Travel Manager bei der Nutzung von KI noch zögerlich
Die Nutzung von Künstlicher Intelligenz (KI) im Geschäftsreisemarkt steht trotz erster messbarer Vorteile noch am Anfang.
Laut einer Studie der Business Travel Show Europe und der BTN Group setzen jedoch zunehmend Reiseeinkäufer KI ein, um zentrale Herausforderungen wie geopolitische Unsicherheiten, steigende Kosten und die Sicherheit von Reisenden zu bewältigen.

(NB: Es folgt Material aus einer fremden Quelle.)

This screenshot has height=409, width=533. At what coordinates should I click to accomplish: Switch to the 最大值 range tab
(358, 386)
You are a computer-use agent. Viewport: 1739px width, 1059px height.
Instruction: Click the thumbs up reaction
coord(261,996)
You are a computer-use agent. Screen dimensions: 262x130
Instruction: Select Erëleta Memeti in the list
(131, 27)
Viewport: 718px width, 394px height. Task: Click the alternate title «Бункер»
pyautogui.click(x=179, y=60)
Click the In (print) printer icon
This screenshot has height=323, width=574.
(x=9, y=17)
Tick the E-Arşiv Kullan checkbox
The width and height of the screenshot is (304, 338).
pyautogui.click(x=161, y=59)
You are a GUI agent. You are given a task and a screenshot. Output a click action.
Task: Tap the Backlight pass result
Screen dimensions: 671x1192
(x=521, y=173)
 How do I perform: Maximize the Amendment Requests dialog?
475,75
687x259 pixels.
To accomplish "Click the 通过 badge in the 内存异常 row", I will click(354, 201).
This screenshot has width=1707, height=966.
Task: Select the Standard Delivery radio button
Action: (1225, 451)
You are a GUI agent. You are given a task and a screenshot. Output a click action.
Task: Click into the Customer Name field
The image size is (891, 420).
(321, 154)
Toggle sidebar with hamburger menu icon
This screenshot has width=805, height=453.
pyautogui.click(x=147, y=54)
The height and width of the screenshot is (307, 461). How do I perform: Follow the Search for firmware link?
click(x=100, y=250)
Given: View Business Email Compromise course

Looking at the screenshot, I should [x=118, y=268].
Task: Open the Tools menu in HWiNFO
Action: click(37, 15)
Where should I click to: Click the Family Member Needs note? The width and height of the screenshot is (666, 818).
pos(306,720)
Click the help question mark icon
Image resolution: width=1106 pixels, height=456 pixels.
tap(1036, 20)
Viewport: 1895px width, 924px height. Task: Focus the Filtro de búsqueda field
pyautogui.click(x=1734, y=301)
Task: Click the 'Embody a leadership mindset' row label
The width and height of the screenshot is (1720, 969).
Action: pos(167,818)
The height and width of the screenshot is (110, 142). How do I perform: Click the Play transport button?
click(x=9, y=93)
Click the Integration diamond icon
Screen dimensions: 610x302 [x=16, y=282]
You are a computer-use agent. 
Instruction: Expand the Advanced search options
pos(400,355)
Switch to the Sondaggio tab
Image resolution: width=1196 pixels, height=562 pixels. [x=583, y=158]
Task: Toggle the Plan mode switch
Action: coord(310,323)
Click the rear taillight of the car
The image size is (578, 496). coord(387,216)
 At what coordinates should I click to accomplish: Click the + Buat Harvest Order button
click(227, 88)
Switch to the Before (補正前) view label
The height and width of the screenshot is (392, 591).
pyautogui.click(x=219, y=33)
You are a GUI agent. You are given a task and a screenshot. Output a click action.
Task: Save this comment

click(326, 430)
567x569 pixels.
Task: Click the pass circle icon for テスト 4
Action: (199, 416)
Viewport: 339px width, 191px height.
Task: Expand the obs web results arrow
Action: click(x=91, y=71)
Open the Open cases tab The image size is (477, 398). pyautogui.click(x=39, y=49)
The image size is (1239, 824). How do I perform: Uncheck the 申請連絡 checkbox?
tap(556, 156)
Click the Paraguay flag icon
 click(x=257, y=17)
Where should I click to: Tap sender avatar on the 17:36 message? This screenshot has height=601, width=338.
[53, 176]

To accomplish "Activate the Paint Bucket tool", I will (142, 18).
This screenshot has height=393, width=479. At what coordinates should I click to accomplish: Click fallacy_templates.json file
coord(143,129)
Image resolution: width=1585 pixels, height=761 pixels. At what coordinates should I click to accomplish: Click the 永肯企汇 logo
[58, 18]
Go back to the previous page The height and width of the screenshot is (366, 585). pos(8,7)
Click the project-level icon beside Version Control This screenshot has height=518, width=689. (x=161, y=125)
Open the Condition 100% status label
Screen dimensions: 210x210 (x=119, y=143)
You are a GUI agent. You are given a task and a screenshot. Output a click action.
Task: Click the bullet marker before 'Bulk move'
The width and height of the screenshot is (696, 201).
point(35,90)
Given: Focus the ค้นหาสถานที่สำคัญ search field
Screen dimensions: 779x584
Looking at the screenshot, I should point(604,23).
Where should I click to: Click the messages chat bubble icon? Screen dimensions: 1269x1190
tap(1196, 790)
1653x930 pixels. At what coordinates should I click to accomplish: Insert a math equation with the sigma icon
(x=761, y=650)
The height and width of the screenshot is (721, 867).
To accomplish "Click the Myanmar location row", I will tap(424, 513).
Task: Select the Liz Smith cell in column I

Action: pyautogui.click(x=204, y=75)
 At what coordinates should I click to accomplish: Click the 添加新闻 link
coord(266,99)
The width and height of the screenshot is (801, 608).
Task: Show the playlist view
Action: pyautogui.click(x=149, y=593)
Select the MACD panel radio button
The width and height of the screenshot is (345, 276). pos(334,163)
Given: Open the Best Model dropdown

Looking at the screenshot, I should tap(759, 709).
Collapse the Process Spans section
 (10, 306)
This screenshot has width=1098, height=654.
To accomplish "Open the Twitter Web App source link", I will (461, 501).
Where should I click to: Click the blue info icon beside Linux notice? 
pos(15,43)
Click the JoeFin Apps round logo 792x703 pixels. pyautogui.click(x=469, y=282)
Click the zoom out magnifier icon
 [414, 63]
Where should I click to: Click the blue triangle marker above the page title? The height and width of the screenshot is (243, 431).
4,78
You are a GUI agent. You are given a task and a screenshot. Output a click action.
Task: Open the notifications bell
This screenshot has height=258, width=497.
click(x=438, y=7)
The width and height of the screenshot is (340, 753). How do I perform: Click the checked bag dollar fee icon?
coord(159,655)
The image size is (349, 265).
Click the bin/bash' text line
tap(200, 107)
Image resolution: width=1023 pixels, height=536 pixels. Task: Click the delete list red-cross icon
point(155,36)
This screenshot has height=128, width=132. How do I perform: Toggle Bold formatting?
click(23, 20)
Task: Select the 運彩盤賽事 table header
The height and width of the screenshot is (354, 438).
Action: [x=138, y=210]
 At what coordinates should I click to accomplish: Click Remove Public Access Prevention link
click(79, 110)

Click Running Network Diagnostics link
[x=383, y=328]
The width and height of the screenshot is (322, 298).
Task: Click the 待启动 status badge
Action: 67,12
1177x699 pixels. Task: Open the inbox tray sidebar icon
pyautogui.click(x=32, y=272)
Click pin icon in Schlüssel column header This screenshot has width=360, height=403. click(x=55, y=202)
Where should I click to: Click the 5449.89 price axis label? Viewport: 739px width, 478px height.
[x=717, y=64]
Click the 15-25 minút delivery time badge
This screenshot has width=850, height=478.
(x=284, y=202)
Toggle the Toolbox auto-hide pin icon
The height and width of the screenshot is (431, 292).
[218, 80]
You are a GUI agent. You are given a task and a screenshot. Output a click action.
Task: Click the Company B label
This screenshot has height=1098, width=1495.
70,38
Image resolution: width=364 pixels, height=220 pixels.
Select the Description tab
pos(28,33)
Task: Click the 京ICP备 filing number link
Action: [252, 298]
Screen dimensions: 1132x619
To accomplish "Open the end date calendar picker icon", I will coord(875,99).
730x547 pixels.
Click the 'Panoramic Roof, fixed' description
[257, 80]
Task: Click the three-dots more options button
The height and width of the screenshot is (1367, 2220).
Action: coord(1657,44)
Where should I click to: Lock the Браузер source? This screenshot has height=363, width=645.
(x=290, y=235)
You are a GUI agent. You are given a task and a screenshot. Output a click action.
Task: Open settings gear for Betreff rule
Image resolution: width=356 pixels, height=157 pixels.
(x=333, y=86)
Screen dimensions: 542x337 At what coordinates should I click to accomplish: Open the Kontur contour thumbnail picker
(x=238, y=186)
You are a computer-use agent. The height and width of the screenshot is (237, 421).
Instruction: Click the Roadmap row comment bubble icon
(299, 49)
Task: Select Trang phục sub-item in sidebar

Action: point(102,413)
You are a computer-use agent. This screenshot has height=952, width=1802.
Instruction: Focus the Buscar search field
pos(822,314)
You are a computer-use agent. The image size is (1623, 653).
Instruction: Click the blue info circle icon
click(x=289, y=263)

Geopolitische Risiken gelten für 46,5% der Befragten als größte Herausforderung. Bereits 10,08% profitieren von KI-gestützten Echtzeitanalysen, die eine schnellere Bewertung von Risiken und Reaktionen auf internationale Ereignisse ermöglichen. Auch finanzielle Aspekte spielen eine Rolle: 10,92% berichten von Kosteneinsparungen durch KI, während 9,24% Verbesserungen bei der Fürsorgepflicht durch Tools wie Tracking und Warnsysteme feststellen.
Mit Blick auf die Zukunft zeigt sich eine vorsichtig optimistische Haltung. Rund zwei Drittel der Befragten erwarten Vorteile bei personalisierten Reiseerlebnissen und der Kostenoptimierung. Weitere Potenziale sehen sie in der Verbesserung der Fürsorgepflicht, im ESG-Tracking sowie in der Szenarioplanung bei Störungen. Knapp die Hälfte erkennt zudem Chancen für den Einsatz von KI bei geopolitischen Risikoanalysen.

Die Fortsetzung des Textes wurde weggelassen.